Fig. 4.. Design of branched and closed hetero-oligomeric assemblies.

(A) Left: Schematic representation of a trivalent connector (“A” = TF10) that can bind three different binding partners (“B” = 274A53, ”C” = 317B, “D” = 101B62). Center: SEC analysis of the trivalent connector, the binding partners, and the full assembly mixture. Right: Overlay of design model (in colors) and nsEM density (light grey) of the complex formed by the trivalent connector and all three binding partners. (B) From left to right: : Schematic representation of a C3-symmetric “hub” presenting three copies of LHD101B; SEC analysis of the C3-symmetric “hub” without (“A-”) and with (“AB”) its cognate binding partner (“B” = 101A53); overlay of design model (dark grey) and nsEM density (light grey) of the C3-symmetric “hub”; overlay of design model (dark grey and gold) and nsEM density (light grey) of the C3-symmetric “hub” bound to three copies of its binding partner. (C): From left to right: : Schematic representation of a C4-symmetric “hub” presenting four copies of LHD274B; SEC analysis of the C4-symmetric “hub” without (“A-”) and with (“AB”) its cognate binding partner (274A53); design model (top) and representative nsEM class average (bottom) of the C4-symmetric “hub”; design model (top) and representative nsEM class average (bottom) of the C4-symmetric “hub” bound to 4 copies of the binding partner. (D) From left to right: Schematic representation of a C4-symmetric closed ring comprising two components (“A” and “B”); SEC analysis of the individual ring components (“A-” and “-B”) and the stoichiometric mixture (“AB”); design model of the C4-symmetric ring; representative nsEM class average. Scale bars: 10 nm.

Fig. 5.. Inducible and reconfigurable assemblies.

(A) Cross-linking of homo-pentamers by bivalent connectors in cells. Top: Schematic representation of components. Bottom: schematic representations (1st column) and fluorescence microscopy images (2nd and 3rd columns) of cells expressing different combinations of components. High affinity system 1 (2nd column) uses LHD101 and LHD275; low affinity system 2 (3rd column) uses LHD101 and LHD321. See Fig. S22 for additional control images.
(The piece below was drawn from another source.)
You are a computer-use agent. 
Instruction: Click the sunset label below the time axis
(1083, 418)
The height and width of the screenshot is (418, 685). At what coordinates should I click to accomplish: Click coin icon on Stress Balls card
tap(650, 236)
Scale bars: 5 μm. (B) Top: schematic representation of an “ABC” heterotrimer with split luciferase activity (yellow shapes) undergoing subunit exchange through addition of non-luciferase tagged components. Bottom: Real-time luminescence measurement of samples containing the mixture “ABC” shown on the top left. Grey bar indicates addition of either buffer (grey trace) or non-luciferase tagged components LHD29A and LHD101B. (C) Titration of either component RingB or non-luciferase tagged components LHD29A and LHD101B to the preformed ABC heterotrimer. Data fitted to the hill equation. Error bars represent sd.